JPSS-1 Launch - it all started more than 20 years ago
20 years ago; The SG-1 antenna at Svalbard and the rub hall that for the first two Arctic winters housed the the equipment.
In 1995 a team from NASA came to Svalbard Norway in quest of an ideal location to establish a ground station for polar orbiting satellites. NASA had just embarked on the prestigious project, ‘’Mission to Planet Earth’’. A series of satellites, later called the NASA A-team, was about to be launched, and they needed a ground segment especially designed to efficiently receive data from polar orbiting satellites. At the same time, the predecessor of Kongsberg Satellite Service, (KSAT) was about to establish a new ground station at the very same Archipelago.
Located at almost 80´ N, Svalbard is the only location that can communicate with such satellites on every orbit.
NASA and KSAT agreed that satellite ground stations are as important as the satellites themselves, because data has to be collected and distributed to be of value to the user community and thus a partnership was born. Even before the station building was in place, the antenna installation was ready to support the NASA satellites.
The first antenna, in the solitude of its own confinement. It is now accompanied by approximately 40 other antenna-systems.
For the first two Arctic winters the equipment was located in a rub hall.

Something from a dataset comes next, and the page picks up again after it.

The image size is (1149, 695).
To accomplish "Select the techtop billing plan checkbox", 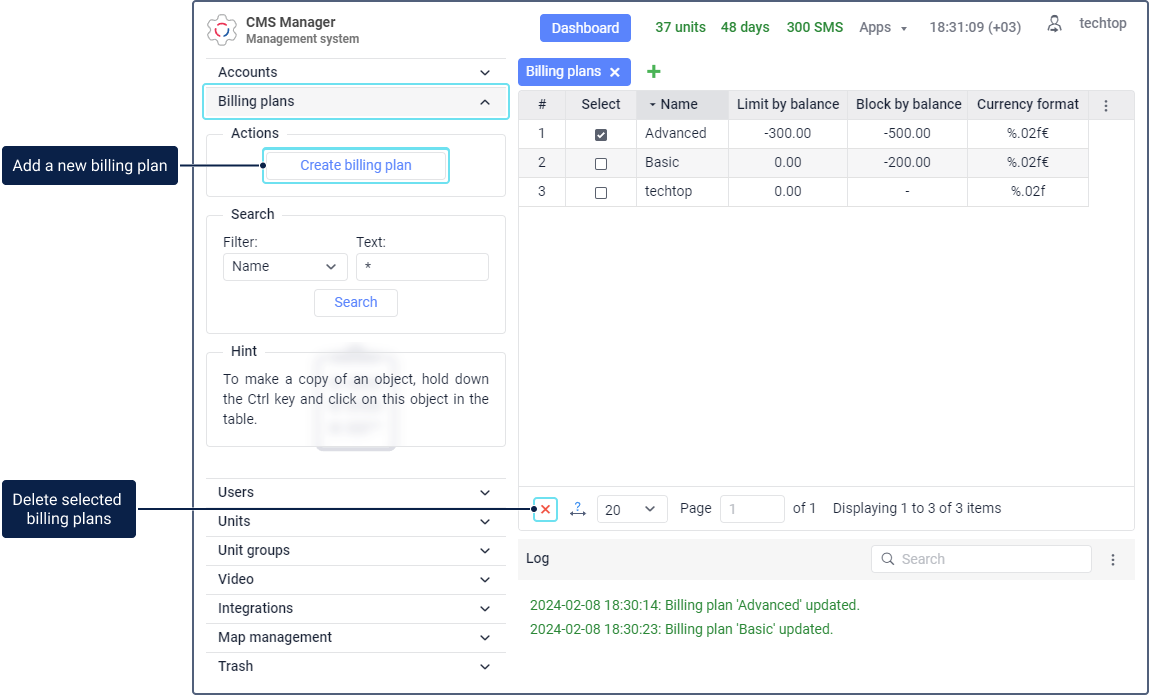I will pyautogui.click(x=601, y=192).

The state of the art equipment was placed in a transportable trailer that had double air condition systems, but the first snow storm in the fall showed it wasn’t snow proof. Consequently it had to placed in a rub hall.
Technology advanced, the fiber-optical cable between Svalbard and Norway built in 2003 ensured reliable and efficient data transfer between Svalbard and NOAA Satellite Operations Facility, NSOF.
Landing of the subsea fiber optic cable between the mainland Norway and Svalbard in 2003.
This week the most advanced weather satellite ever built will launch from California. The Joint Polar Satellite System, JPPS-1 satellite will augment the Suomi NPP satellite and deliver data of unprecedented quality. The satellites will circle the Earth 14 times a day, 15 minutes apart. The data will be collected at the KSAT Svalbard Ground Station but in addition now also at the KSAT Troll Station in Antarctica. This enables data to be sent to forecasters at NOAA’s National Weather Service twice during every 90 minute orbit, keeping latency at a minimum.
Data will be collected at high speeds using s, x and Ka-frequencies, KSAT having built the world’s first operational ground network supporting satellites such as JPSS-1, operating in Ka-band. KSAT is also under contract with Raytheon Inc who is NASA-NOAA ground segment prime contractor. The long lasting relationship between Raytheon and KSAT is important for missions success.
It is time to celebrate when JPSS-1 reaches orbits and starts collecting data. The partnership between NASA and KSAT with the support of the Norwegian Space Centre, has proved to be the A-team for supporting these weather satellites and we welcome this new and very advanced addition to the "family".
The KSAT Svalbard Ground Station today with approximately 40 antenna system and the rub hall is replaced by a three story building with modern facilities and a state-of-the-art control room.